• **WORK TO BE COMPLETED**
From the entries that follow, pick out all lines holding "screenshot".

• **DATASET RECORDS**
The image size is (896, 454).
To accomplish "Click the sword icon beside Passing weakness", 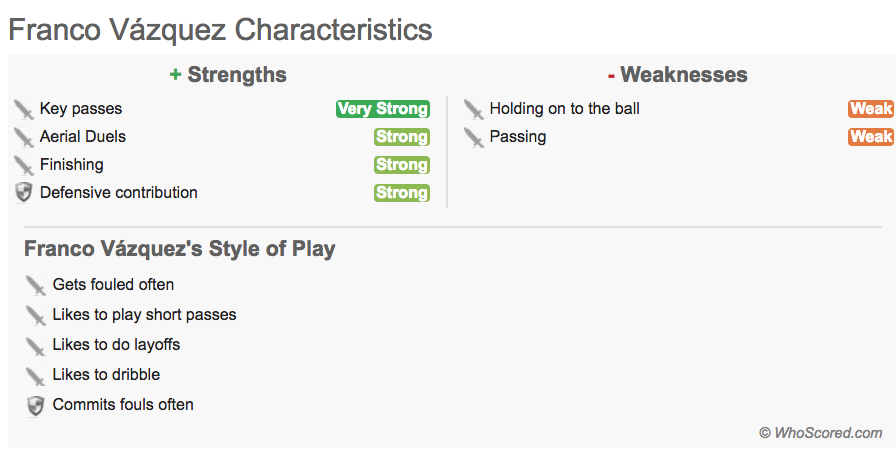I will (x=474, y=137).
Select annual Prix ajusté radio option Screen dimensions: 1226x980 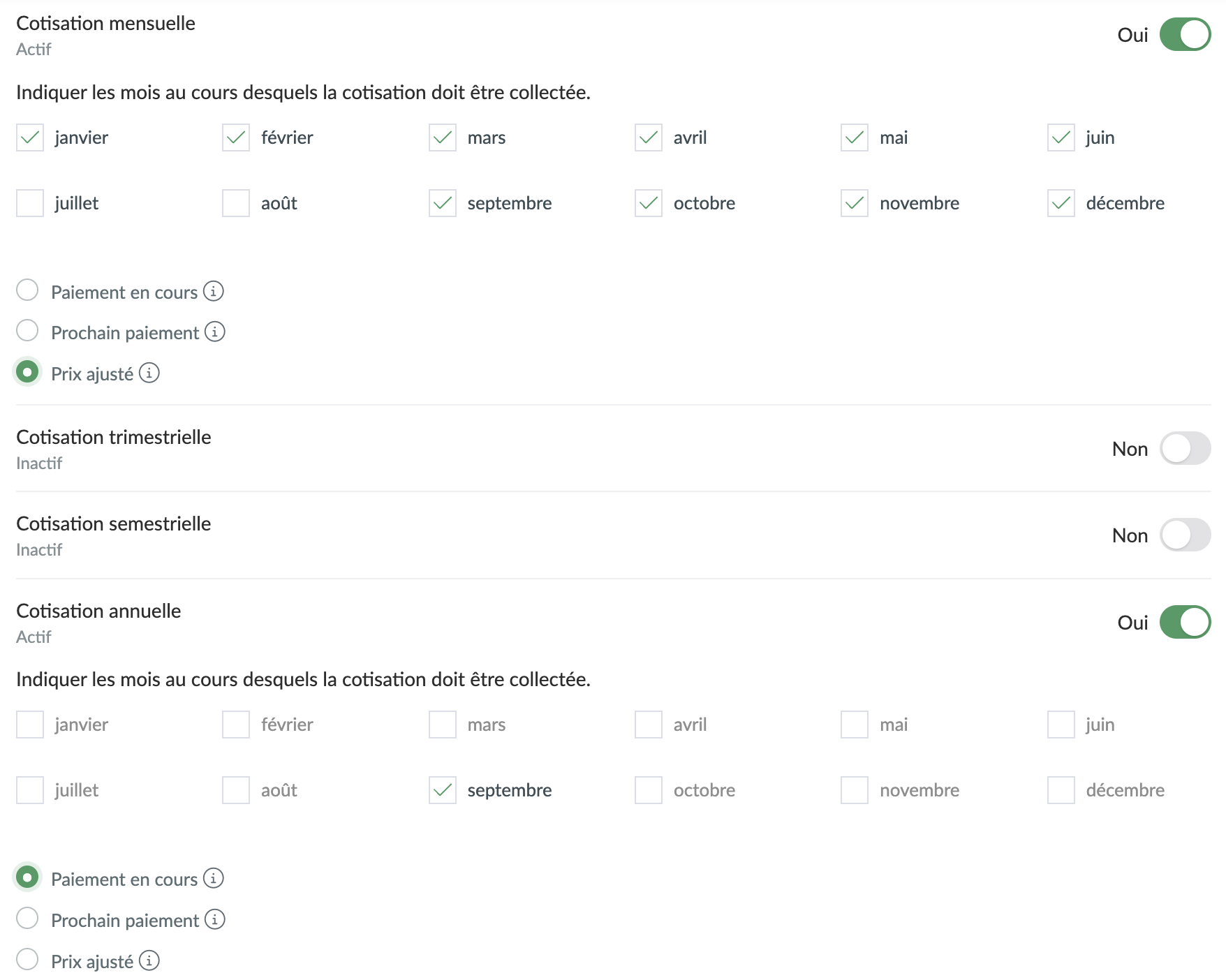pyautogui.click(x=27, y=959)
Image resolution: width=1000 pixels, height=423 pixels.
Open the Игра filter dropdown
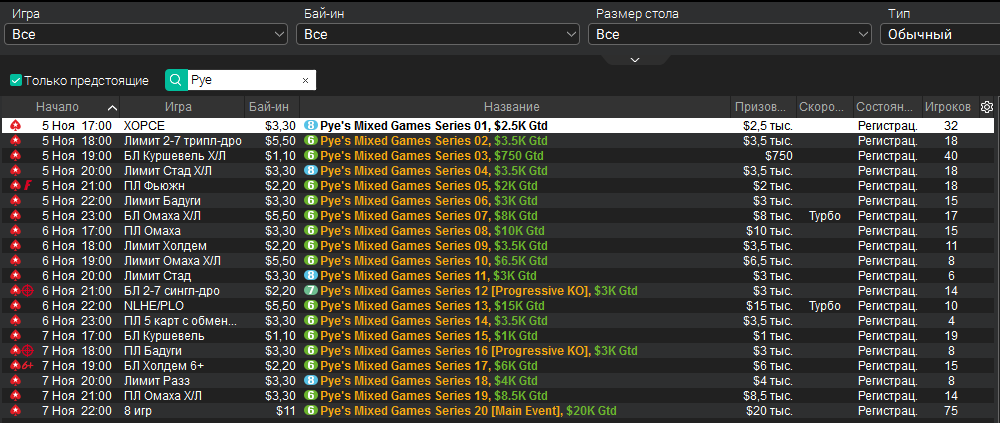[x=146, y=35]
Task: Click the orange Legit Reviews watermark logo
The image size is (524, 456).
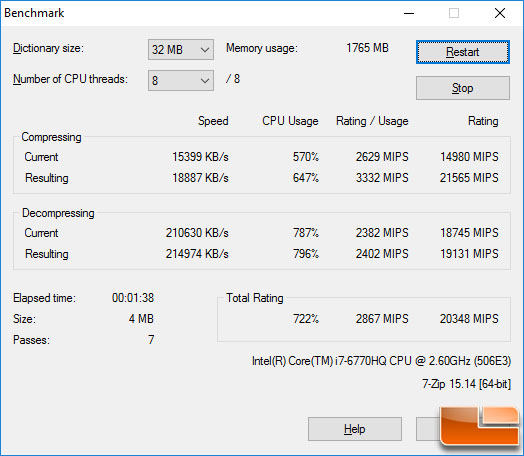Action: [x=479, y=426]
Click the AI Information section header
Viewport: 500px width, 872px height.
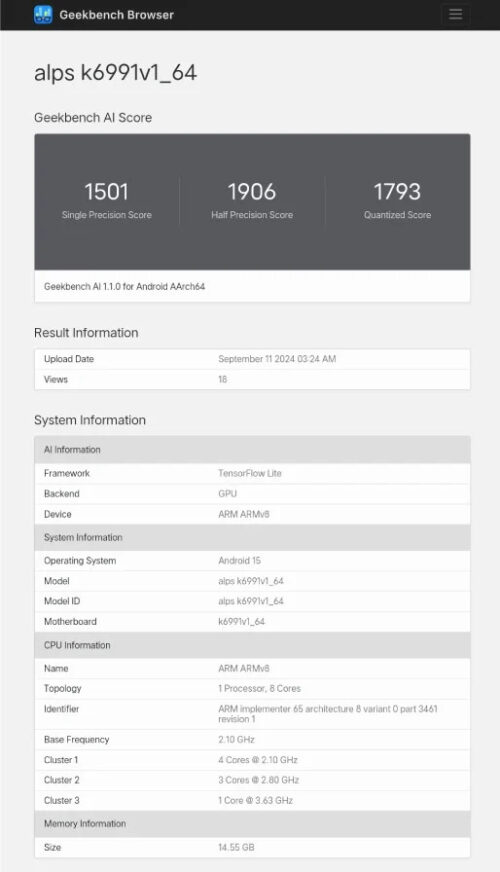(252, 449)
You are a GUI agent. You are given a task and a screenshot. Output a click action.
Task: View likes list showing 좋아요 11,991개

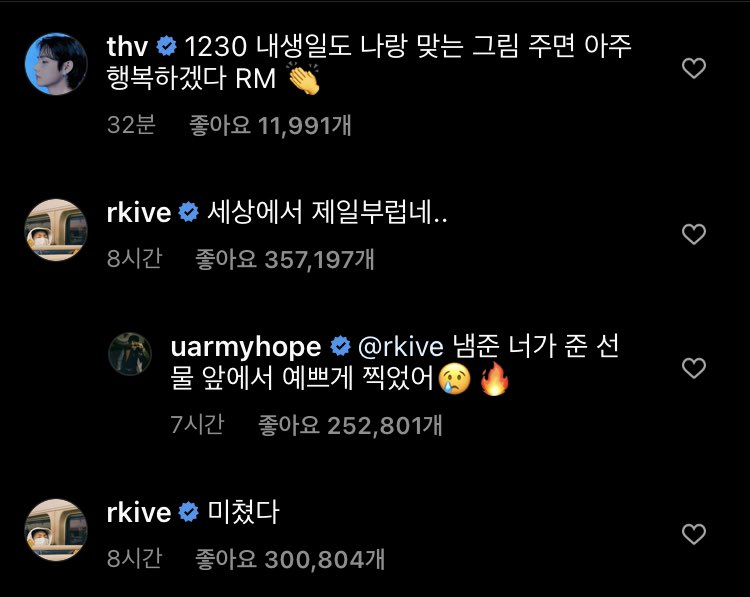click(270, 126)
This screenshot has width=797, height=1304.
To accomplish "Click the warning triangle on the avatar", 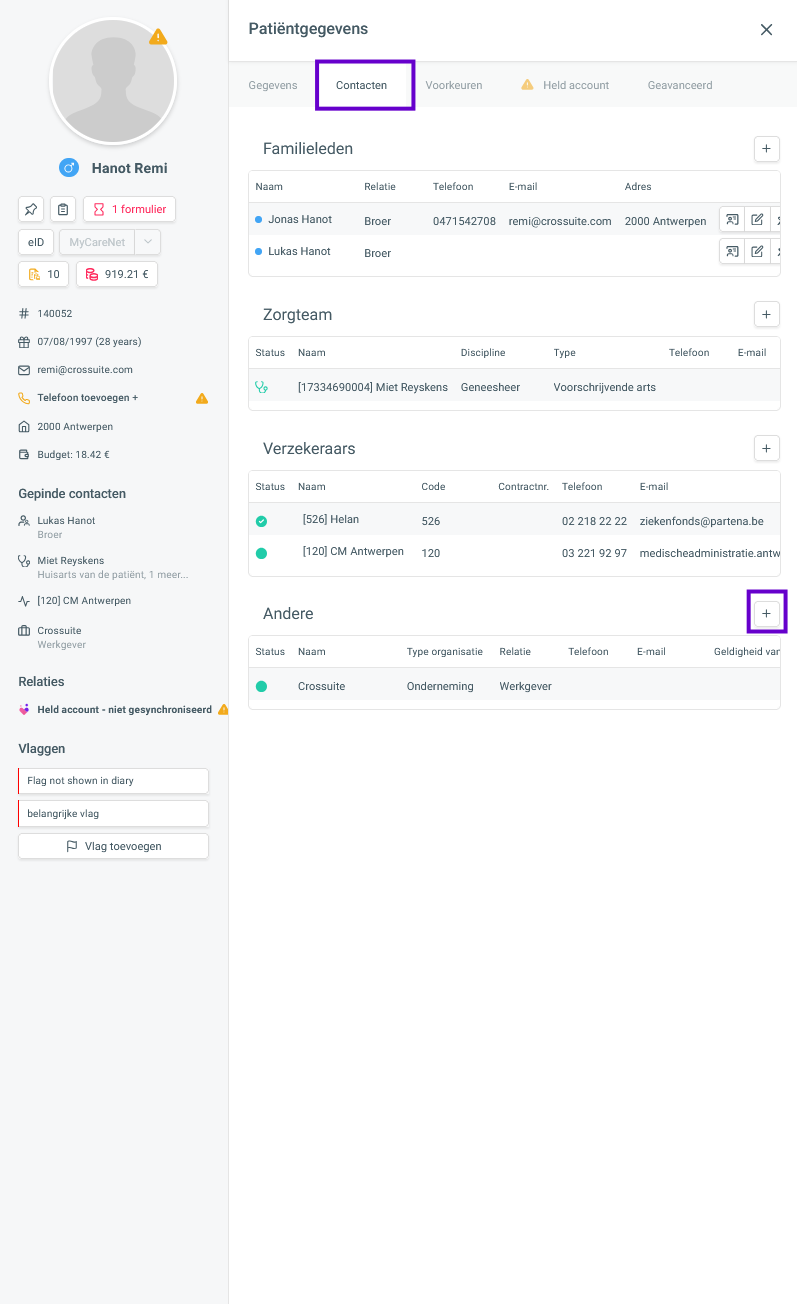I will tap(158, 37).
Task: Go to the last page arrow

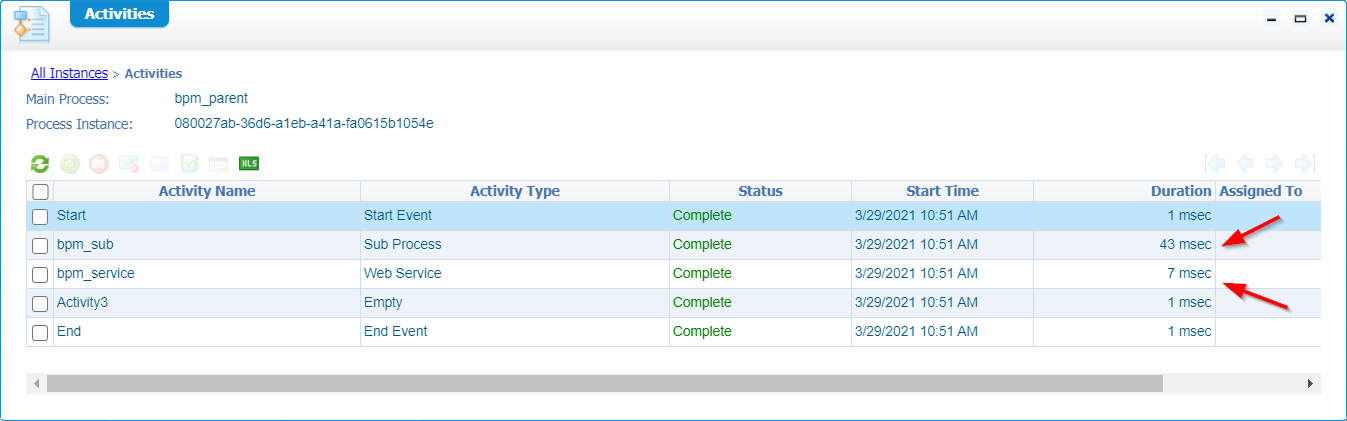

• **TASK RESULT**
You are a GUI agent. You are given a task and a screenshot. Output a click action.
This screenshot has width=797, height=1304.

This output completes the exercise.